Но когда мертвец сел, Ника охватил такой дикий страх, что велосипед вырвался из-под контроля. Наклонился, закачался и упал, сбросив Ника на мостовую оклахомского шоссе 3. Он ободрал ладони и лоб.
– Господи, мистер, да ты упал! – Мертвец уже направлялся к нему, благодушно пошатываясь. – Вот это да! Родные мои!
Ник ничего этого не услышал. Он смотрел на ту точку на мостовой между собственных рук, куда капала кровь со лба, и гадал, сильно ли поранился. Когда его плеча коснулась рука, он вспомнил про мертвеца и пополз в сторону, отталкиваясь от земли ладонями и подошвами ботинок, а его глаз, не прикрытый повязкой, сверкал от ужаса.
– Теперь ты ничего? – спросил мертвец, и Ник увидел, что перед ним вовсе не покойник, а молодой, радостно улыбающийся мужчина. В руке тот держал початую бутылку виски, и Ник наконец все понял. На дороге лежал не мертвец, а живой человек, который хватил лишнего и вырубился.

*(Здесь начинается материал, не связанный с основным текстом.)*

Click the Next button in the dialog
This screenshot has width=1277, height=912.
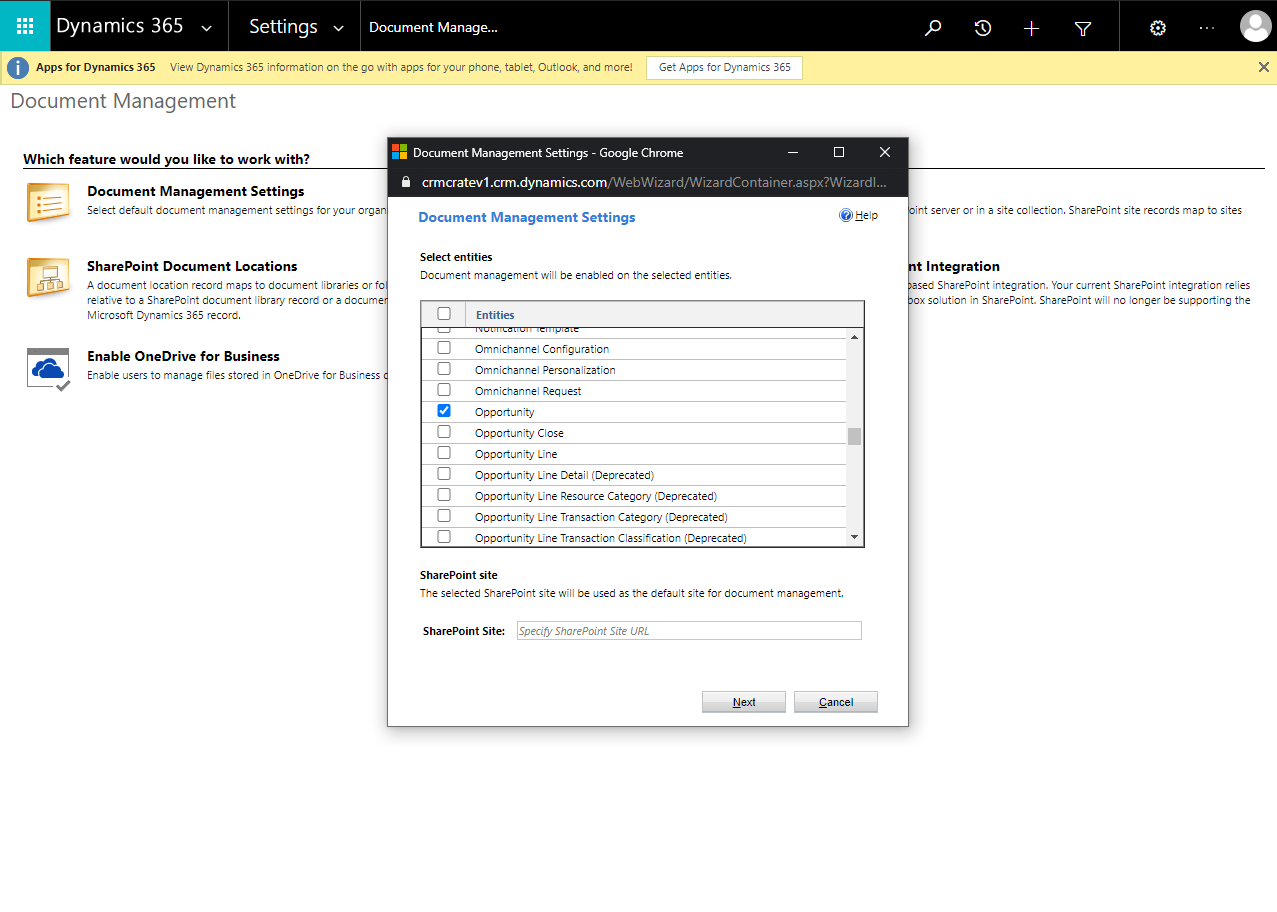[x=743, y=701]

Ник кивнул и соединил в кольцо большой и указательный пальцы. В этот самый момент резко заболел глаз, едва не выдавленный Рэем Бутом: на него упала теплая капля крови со лба. Ник поднял повязку и указательным пальцем вытер кровь. Глаз этот теперь видел вроде бы чуть лучше, но если Ник закрывал здоровый глаз, мир превращался в расплывчатое цветовое мельтешение. Он вернул повязку на место, медленно подошел к бордюрному камню, сел на него рядом с «плимутом» с канзасскими номерами, медленно оседавшим на полупустых шинах. Ник рассмотрел рану на лбу в отражении от хромированного бампера «плимута». Выглядела она жутко, но, судя по всему, он лишь содрал кожу. Значит, предстояло найти аптеку, продезинфицировать рану и заклеить пластырем. Ник полагал, что в его организме достаточно пенициллина, чтобы справиться с любой инфекцией, однако слишком хорошо помнил, сколько хлопот дос тавила ему вроде бы царапина от пули, и не хотел повторения пройденного. Стряхивая с ладоней прилипшие к ним маленькие камушки, он поморщился от боли.

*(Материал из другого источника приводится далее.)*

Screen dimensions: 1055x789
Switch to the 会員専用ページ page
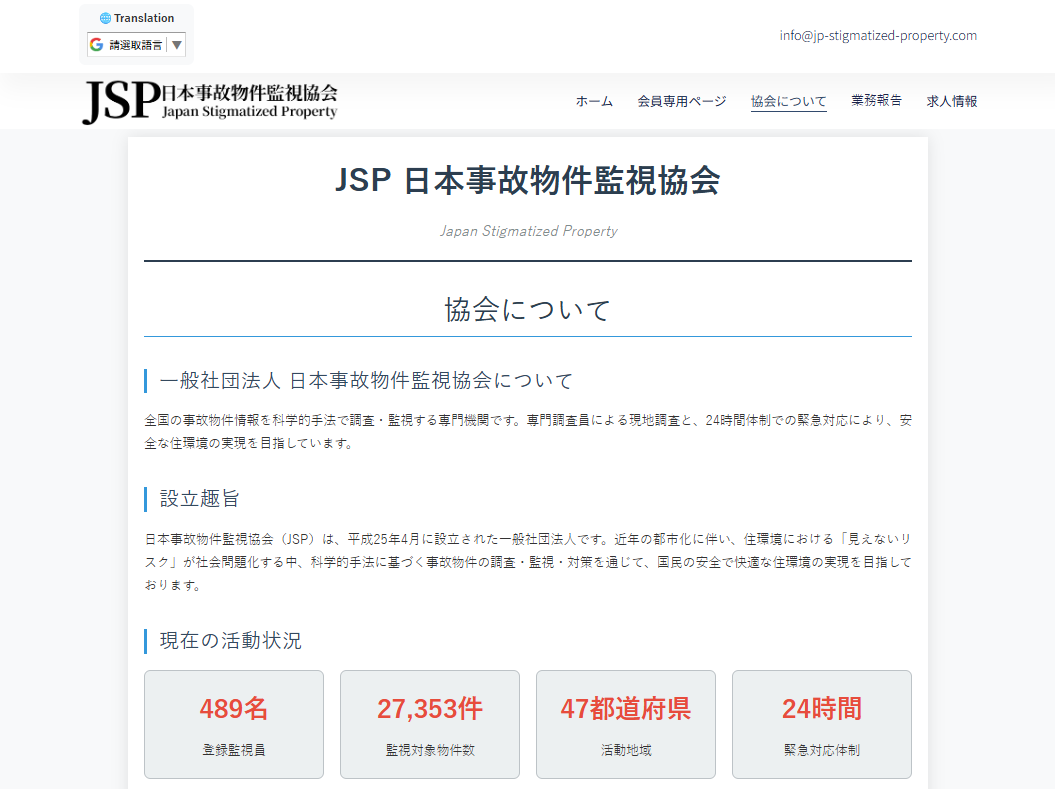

Мужчина с бутылкой наблюдал за всем этим с бесстрастным лицом. Если бы Ник поднял голову, такое поведение сразу показалось бы ему странным. Когда он повернулся к бамперу, чтобы рассмотреть свое отражение, лицо мужчины напрочь лишилось мимики, стало пустым и гладким, освободившись и от эмоций, и от морщин. Ростом он был пять футов девять дюймов, носил комбинезон и тяжелые высокие ботинки. Ярко-синие глаза и соломенные волосы выдавали шведское или норвежское происхождение. Выглядел мужчина лет на двадцать с небольшим, но, как позднее выяснил Ник, на самом деле ему было лет сорок пять, потому что он помнил окончание Корейской войны и возвращение отца в военной форме месяцем позже. Вопроса о том, что он все это выдумал, не возникло. Том Каллен ничего выдумать не мог.